Organizations face tougher business objectives every day, e.g., decreased time-to-market, requirements for higher quality levels and reliability and reduced costs. Systems in which software is a dominant factor are becoming more and more challenging to build. They are playing an increasingly important role in society. New methods, techniques, and tools are becoming available to support development and maintenance tasks. Because systems play such an important role in our lives both economically and socially, there is pressure for the software engineering discipline to focus on quality issues. Poor quality software is no longer acceptable to society. Software failures can result in catastrophic losses. In this context the importance of the testing discipline, as one of the quality measures that can be taken, is growing rapidly. Testing has become a key activity that directly influences not only the product quality but also the ‘performance’ of the entire development and manufacturing process.

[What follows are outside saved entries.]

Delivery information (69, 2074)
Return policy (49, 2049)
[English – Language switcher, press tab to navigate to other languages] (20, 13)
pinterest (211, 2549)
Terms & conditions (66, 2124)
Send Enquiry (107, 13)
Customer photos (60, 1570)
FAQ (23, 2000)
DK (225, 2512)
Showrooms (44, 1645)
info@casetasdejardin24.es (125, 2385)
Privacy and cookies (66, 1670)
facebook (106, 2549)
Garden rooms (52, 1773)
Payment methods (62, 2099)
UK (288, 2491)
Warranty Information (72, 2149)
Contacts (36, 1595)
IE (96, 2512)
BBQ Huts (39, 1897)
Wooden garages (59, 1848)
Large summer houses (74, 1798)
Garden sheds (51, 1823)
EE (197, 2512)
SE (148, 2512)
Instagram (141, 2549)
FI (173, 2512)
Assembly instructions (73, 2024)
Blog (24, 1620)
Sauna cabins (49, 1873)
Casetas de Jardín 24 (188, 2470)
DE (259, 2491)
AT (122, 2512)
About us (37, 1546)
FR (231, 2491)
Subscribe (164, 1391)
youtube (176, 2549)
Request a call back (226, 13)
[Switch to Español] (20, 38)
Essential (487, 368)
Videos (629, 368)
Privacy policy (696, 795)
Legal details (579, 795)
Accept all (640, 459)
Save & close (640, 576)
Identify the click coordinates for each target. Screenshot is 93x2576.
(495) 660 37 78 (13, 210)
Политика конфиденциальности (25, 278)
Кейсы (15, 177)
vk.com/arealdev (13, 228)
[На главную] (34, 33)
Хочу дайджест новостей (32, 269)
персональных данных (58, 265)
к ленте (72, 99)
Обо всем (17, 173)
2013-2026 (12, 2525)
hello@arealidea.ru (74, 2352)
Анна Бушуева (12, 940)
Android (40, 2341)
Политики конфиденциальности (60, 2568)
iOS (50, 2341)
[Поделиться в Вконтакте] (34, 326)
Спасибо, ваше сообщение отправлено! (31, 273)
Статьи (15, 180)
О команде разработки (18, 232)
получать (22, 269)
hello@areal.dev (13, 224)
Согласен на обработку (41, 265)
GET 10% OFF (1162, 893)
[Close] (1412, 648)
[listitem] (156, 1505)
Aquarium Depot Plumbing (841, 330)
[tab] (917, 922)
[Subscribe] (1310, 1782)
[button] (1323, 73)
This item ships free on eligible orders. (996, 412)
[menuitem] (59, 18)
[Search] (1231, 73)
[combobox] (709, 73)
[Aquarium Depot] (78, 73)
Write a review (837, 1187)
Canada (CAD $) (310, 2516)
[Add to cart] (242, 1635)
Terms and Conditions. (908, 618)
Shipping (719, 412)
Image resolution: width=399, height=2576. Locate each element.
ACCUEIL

For the past decade, the software industry has invested substantial effort to improve the quality of its products. This has been a difficult job since the size and complexity of software increases rapidly while customers and users are becoming more and more demanding. At the same time, software development is becoming an outsourced activity or is co-developed with other sites. Despite encouraging results from various quality improvement approaches, the software industry is still far from zero defects. To improve product quality, the software industry has often focused on improving its development processes. A guideline that has been widely used to improve the development processes is the Capability Maturity Model Integration (CMMI). The CMMI is often regarded as the industry standard for software process improvement. Despite the fact that testing often accounts for at least 30-40% of the total project costs, only limited attention is given to testing in the various software process improvement models such as the CMMI. As an answer, the testing community has created its own improvement models. This document describes the Test Maturity Model Integration (TMMi). The TMMi is a detailed model for test process improvement and is positioned as being complementary to the CMMI.